LONDON – Thousands of people have joined protests in London and in cities around the UK against a controversial travel ban on seven mainly Muslim countries imposed by US President Donald Trump.
The ban bars citizens from Iraq, Syria, Iran, Libya, Somalia, Sudan and Yemen.
MPs are holding an emergency debate on the immigration measures.
A petition calling for Prime Minister Theresa May to cancel Mr Trump’s planned state visit to the UK has been signed more than 1.4 million times.
The demonstration in London, organised by author and columnist Owen Jones, took place outside 10 Downing Street.
The prime minister’s office said earlier in the day that Mrs May was “very happy” to extend the invitation to Mr Trump on behalf of the Queen.
More than 25,000 people have signed up for the London protest on Facebook.
Shadow Attorney General Shami Chakrabarti and Shadow Home Secretary Diane Abbott have addressed the crowd, and the singer Lily Allen is also due to speak.
Demonstrations are also taking place in Manchester, where about 3,000 people are taking part, Glasgow, Cardiff, Newcastle, Sheffield, Oxford and about 30 other cities and towns.
One protester in Leeds told BBC Look North:
“I think it is really hard to make sense of the extreme way in which Donald Trump seems to be taking forward the first few days of his presidency, and how even in America people are defying the courts which are saying no, Trump can’t do this.
“To me, if someone has the power to get into the minds of people to the extent where they will disobey the courts, then the whole world is in a really, really dangerous place.”
Clare Solomon, who helped organise the protest in Manchester, said peopled wanted “to show their disgust at a racist, sexist president.

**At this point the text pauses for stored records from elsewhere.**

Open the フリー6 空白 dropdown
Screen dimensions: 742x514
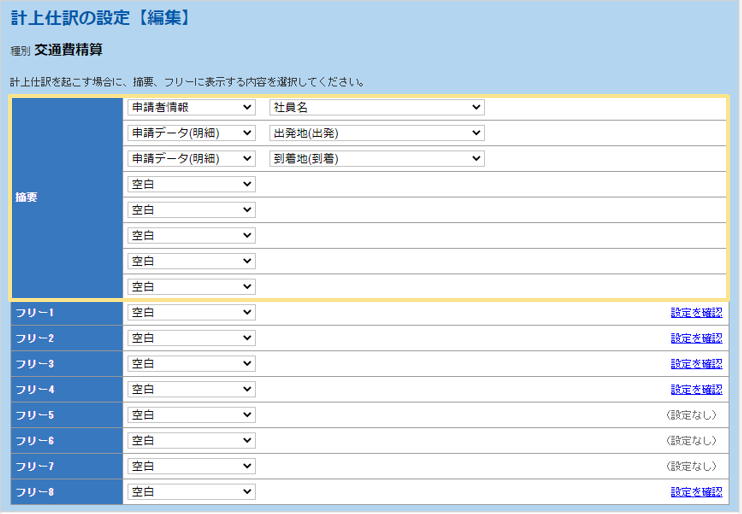click(x=191, y=441)
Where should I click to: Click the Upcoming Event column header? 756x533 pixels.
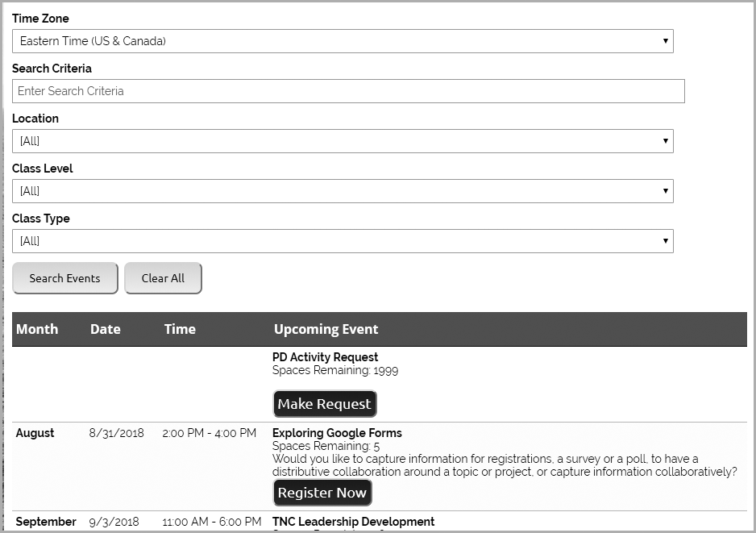tap(326, 329)
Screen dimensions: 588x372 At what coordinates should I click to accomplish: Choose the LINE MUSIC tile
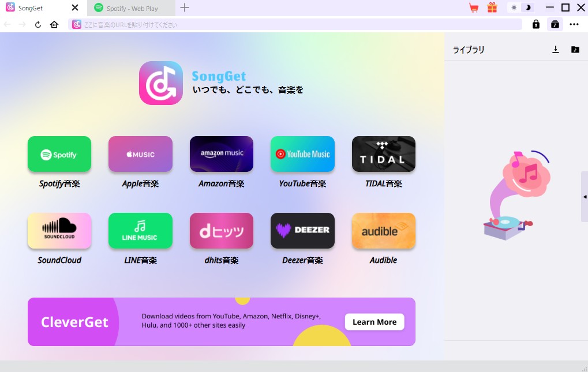pos(140,231)
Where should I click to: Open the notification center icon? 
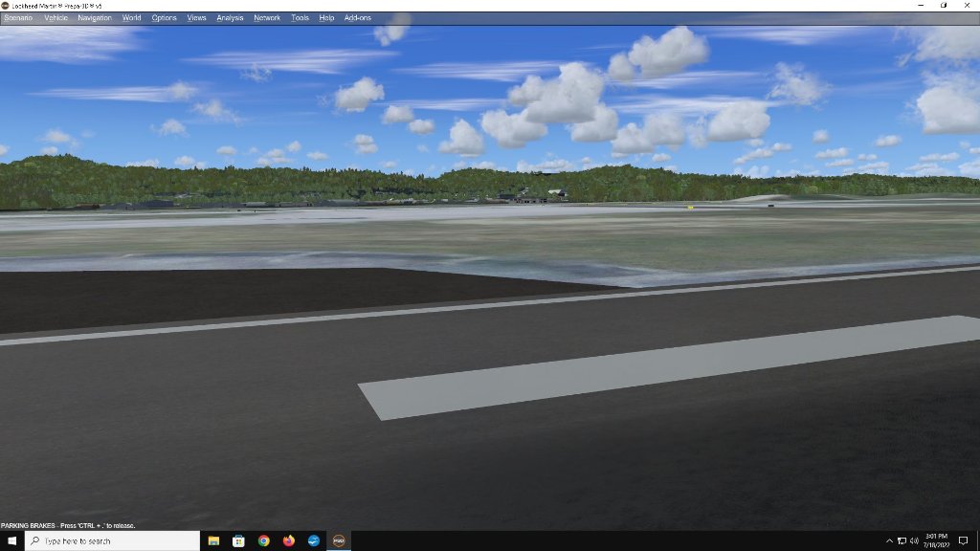pyautogui.click(x=963, y=540)
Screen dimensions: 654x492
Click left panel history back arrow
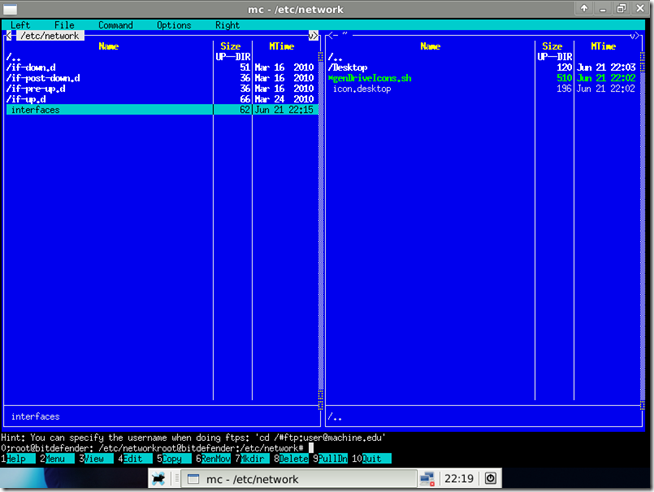9,36
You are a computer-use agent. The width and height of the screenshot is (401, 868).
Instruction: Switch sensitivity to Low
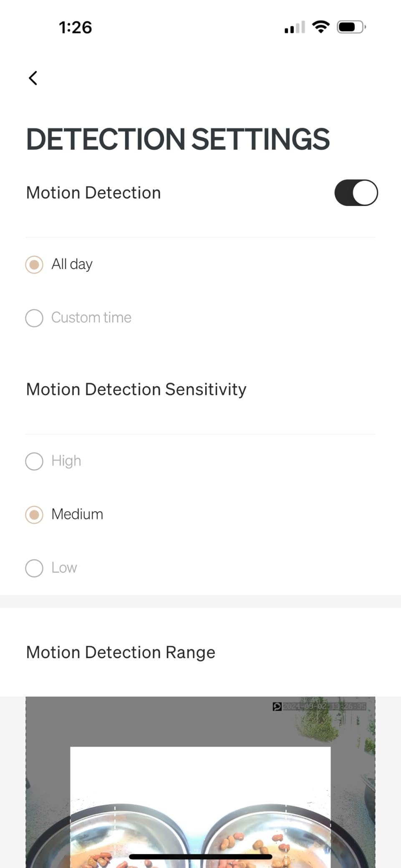pos(34,568)
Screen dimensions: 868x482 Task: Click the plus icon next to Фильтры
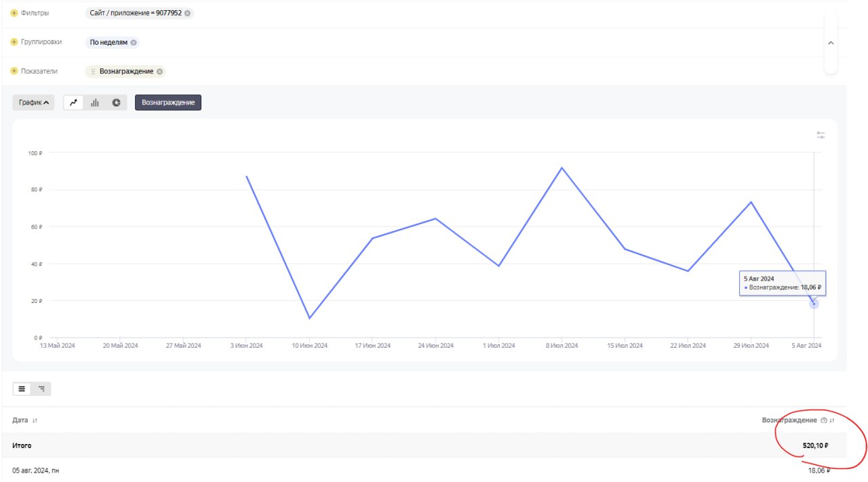[x=14, y=13]
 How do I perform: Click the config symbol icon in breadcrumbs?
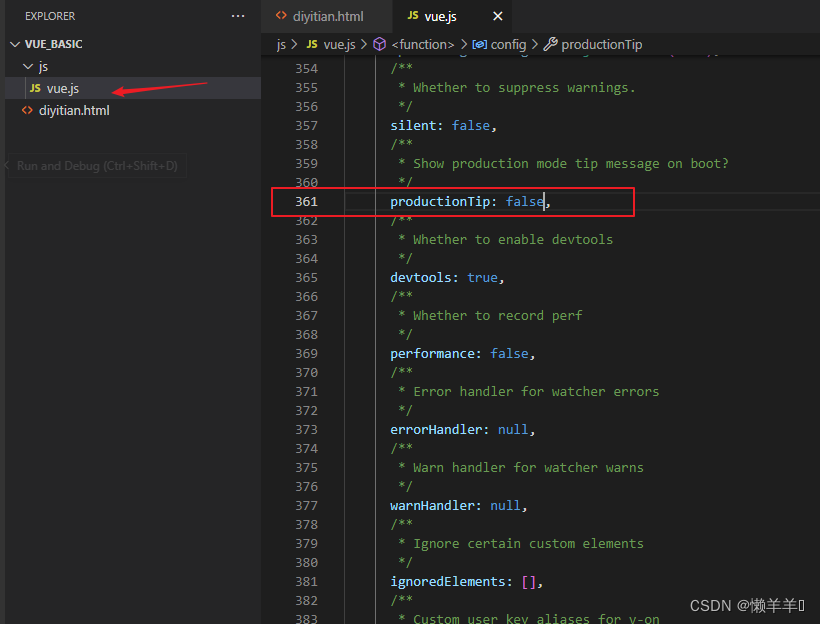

“We think Theresa May is a disgrace for holding hands with him and inviting him for a state visit.”
Critics of Mr Trump’s policy have called it a “Muslim ban” – a charge his administration denies.
Mrs May, who visited the president in Washington last week, has faced heavy criticism for refusing several times to condemn the crackdown when asked during a visit to Turkey.
Downing Street issued a statement late on Saturday night saying that the prime minister “does not agree” with Mr Trump’s travel ban but that US immigration was a “matter for the government of the United States”.
The Labour leader, Jeremy Corbyn, said Mr Trump “should not be welcomed to Britain while he abuses our shared values with his shameful Muslim ban and attacks on refugees’ and women’s rights”.